Last year, for the first time since 2015, West Virginia health officials detected HIV in rural Taylor County. And that county isn’t alone: as officials are still trying to get outbreaks in the state’s more urban areas under control, the virus is popping up in new places. New HIV cases were found in 29 West Virginia counties last year. For eight of those counties, it was the first case in recent years.
The exact number of cases isn’t public: to protect privacy, the Department of Health and Human Resources will only say it’s somewhere between one and four. But it’s not just the public that’s in the dark about the prevalence of HIV in the county.
“I don’t receive that information,” said Nelda Grymes, nurse director at the Grafton-Taylor County Health Department. “Unless we test the person, we don’t know anything about it. That goes for any sexually transmitted disease in this entire state.”
As state resources are concentrated on ongoing HIV outbreaks linked to drug use in counties like Kanawha and Cabell, health officials like Grymes in rural counties lack key information about the extent of the problem within their borders.
Few people are focused on understanding the true scope of infectious diseases associated with drug use in these counties — even the counties themselves because they don’t know what’s going on. And even if they did, they’re up against new laws that make it harder for them to address the problem with harm reduction programs and a state approach that is geared toward reacting to outbreaks, not preventing them.
The result is a spread of HIV around West Virginia.
“When I look at these numbers, what I’m seeing is a statewide problem. Because now we’ve got cases in places like Mason and Pocahontas and Mineral,” said Robin Pollini, a substance abuse and infectious disease epidemiologist at West Virginia University. “And to me, that calls for a statewide testing strategy.

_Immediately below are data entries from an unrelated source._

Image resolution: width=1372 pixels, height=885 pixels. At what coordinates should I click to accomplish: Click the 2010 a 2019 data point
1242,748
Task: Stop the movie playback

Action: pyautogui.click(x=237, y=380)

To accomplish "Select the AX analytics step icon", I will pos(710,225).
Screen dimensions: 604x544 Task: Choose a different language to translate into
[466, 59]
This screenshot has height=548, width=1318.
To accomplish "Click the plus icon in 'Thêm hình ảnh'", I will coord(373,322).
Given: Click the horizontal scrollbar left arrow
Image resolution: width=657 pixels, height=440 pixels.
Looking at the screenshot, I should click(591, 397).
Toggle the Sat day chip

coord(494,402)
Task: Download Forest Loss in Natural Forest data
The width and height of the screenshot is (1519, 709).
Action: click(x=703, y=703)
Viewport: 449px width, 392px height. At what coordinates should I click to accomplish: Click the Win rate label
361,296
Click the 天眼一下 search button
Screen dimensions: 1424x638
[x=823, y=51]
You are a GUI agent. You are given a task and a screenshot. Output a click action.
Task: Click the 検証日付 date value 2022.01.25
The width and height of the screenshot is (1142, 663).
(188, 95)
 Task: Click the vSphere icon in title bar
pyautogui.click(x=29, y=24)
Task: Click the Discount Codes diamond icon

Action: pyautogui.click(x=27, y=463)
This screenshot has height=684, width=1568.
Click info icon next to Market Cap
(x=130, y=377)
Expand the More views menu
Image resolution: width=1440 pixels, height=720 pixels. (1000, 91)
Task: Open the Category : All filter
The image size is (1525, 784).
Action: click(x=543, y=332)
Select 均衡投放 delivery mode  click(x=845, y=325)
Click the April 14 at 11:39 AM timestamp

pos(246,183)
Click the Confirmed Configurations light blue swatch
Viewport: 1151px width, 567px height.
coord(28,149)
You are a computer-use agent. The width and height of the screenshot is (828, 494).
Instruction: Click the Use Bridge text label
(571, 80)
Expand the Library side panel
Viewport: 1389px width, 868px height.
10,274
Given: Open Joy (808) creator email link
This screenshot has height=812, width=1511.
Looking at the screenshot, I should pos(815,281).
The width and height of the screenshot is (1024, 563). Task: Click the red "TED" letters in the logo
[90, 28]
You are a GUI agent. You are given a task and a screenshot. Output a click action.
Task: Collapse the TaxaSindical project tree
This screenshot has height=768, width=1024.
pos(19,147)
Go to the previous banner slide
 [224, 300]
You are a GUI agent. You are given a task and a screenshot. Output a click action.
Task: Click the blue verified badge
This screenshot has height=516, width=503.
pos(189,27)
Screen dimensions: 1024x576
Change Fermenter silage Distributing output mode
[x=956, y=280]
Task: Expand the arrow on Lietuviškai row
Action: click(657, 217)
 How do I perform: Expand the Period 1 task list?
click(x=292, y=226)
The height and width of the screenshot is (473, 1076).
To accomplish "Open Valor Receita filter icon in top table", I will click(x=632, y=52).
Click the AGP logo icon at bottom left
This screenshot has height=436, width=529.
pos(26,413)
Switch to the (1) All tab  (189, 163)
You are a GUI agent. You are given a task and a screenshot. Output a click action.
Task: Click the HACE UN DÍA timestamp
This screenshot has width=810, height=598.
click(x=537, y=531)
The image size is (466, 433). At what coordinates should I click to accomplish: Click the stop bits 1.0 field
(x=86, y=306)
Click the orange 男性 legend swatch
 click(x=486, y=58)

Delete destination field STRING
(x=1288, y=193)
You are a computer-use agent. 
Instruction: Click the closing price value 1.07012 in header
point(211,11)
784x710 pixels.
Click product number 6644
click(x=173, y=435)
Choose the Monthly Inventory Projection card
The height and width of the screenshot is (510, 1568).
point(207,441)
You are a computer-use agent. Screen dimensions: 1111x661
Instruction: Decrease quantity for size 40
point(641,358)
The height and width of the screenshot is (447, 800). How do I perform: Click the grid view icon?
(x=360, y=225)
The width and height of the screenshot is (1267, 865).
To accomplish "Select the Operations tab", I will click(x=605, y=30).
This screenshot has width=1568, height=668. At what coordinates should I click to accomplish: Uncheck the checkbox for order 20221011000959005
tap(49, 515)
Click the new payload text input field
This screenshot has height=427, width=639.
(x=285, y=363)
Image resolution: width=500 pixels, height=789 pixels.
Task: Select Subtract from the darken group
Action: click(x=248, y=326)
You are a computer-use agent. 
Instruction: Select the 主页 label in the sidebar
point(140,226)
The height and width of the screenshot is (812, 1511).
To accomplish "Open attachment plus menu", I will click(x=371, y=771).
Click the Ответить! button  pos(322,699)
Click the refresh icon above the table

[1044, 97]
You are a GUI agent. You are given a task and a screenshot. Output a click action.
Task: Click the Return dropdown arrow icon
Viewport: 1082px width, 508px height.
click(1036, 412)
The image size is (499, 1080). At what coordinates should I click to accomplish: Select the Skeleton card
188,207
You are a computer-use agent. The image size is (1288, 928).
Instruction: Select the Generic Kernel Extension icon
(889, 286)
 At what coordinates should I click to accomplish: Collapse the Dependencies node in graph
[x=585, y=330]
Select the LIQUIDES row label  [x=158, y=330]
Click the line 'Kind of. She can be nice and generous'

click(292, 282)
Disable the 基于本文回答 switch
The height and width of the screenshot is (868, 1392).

Because this is no longer Kanawha and Cabell’s problem, we’re starting to see cases in multiple counties.”
HIV attacks the body’s immune system and can be highly infectious, especially through the sharing of syringes. But the virus’ effect on the body can be controlled with proper medical treatment. For the last few years, West Virginia has been facing an HIV epidemic associated with injection drug use.
HIV cases in West Virginia rose sharply in 2019 and have been elevated ever since. Last year the state had 147 new HIV diagnoses, nine more than in 2020. Kanawha, Cabell, and Berkeley counties accounted for 100 of those new infections. The county with the next-highest number of new cases — five — was Mason County, which had recorded zero in the previous year.